Correction to Oil Story
After U.S. benchmark oil futures fell back into a bear market overnight, crude futures are down modestly in Asia but still above session lows ahead of weekly U.S. oil data.
Oil fell a fresh 2% Tuesday, which for West Texas Intermediate meant it had fallen at least 20% from 2017's highest close--logged in February. Brent, meanwhile, is 19.4% below its most-recent high, set in January. A 20% decline for an asset price is considering resulting in a bear market.
For WTI, this is the 5th bear market since oil started its slump three years ago as the commodity has seen four 20%-plus rallies since that initial tumble.
Such gains are generally said to mean an asset is in a bull market. But not many would say that oil has been in such a state since 2014's slump began.
On the New York Mercantile Exchange, light, sweet crude futures for delivery in August recently down 0.2% at $43.43 a barrel in the Globex electronic session. Brent crude on London's ICE Futures exchange dropped 0.2% to $45.91.
Prices didn't move after Saudi Arabia's state news energy said King Salman has named his son as crown prince; Mohammed bin Salman had been deputy crown prince.
Rising production from the U.S., Libya, and Nigeria, as well as stubbornly high stockpiles globally are undermining views that the ongoing production cuts led by the Organization of the Petroleum Exporting Countries and Russia will lift prices. Money managers had placed a record number of bets that oil would rise even after topping $50, but that optimism has since led to strong downside momentum as those traders backtrack.
The Bank of Russia offered a sobering outlook on oil in its latest monetary-policy report, saying output growth in those three countries--along with a slowing economy in China and general ebbing demand for energy--could result in prices hitting $25 a barrel by mid-2018. Crude hasn't been that low since 2003.
In focus for oil traders today is weekly U.S. inventory data.

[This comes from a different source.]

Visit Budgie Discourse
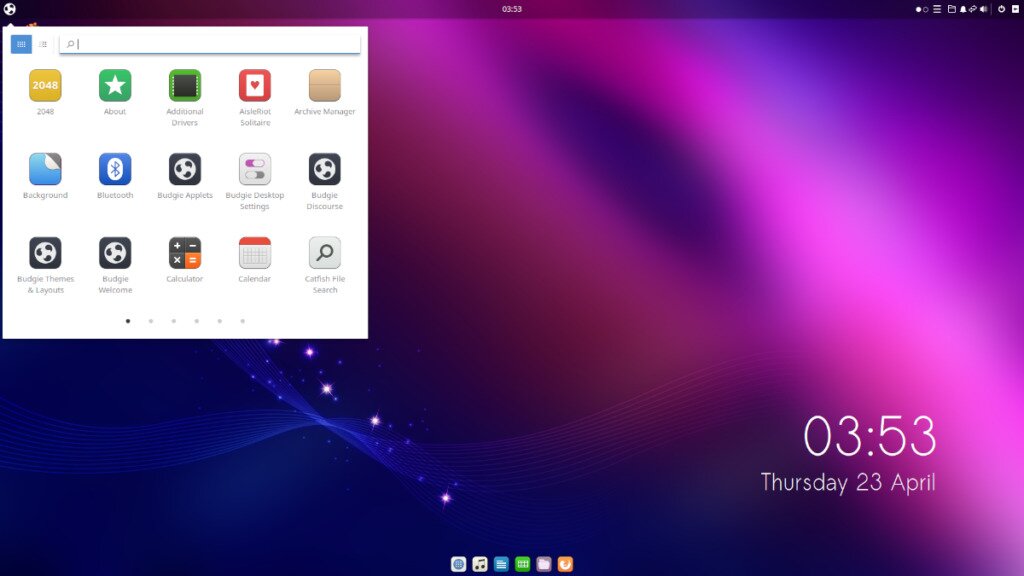 324,170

The American Petroleum Institute said after Tuesday's trading settlement that oil stockpiles fell but that gasoline supplies continued to rise as American refiners run at record levels.
The Energy Information Administration said overnight that domestic refinery runs were averaging nearly 18 million barrels a day to start June. That's only happened 24 times since the Energy Department's statistical arm started keeping track in 1990--all since July 2015. Since that August, American refiners have increased their refining capacity some 659,000 barrels a day. That's helped allow U.S. petroleum-product inventories, products supplied and exports all exceed 5-year averages.
Still, some bulls are betting demand will mop up current oil output and possibly shift the market into a deficit.
Earlier this week, China granted more import quotas to nongovernment-owned entities. The latest addition pushes the full-year quotas for this group to 91.7 million tons, or 1.8 million barrels day, a 4.7% jump from last year. "This means China's increased imports and OPEC's cuts could potentially reduce global supply by 3.6 million barrels a day," said a Chinese crude trader.
China's crude imports averaged 7.7 million barrels a day in 2016. Analysts believe that will be topped this year.
Nymex reformulated gasoline blendstock for July was recently up 0.1% at $1.4253 a gallon, August diesel was flat at $1.4025 and July ICE gas oil was up 0.6% at $415 a metric ton.
Write to Jenny W. Hush at jenny.hsu@wsj.com
Corrections & Amplifications
Story corrected at 0411 GMT. Original incorrected reported that Brent oil futures are 19.4% above their recent high.
Brent oil futures are 19.4% below their recent high. "Oil Stabilizes After Latest Slide," published at 11:55 a.m. ET, incorrectly said 19.4% above.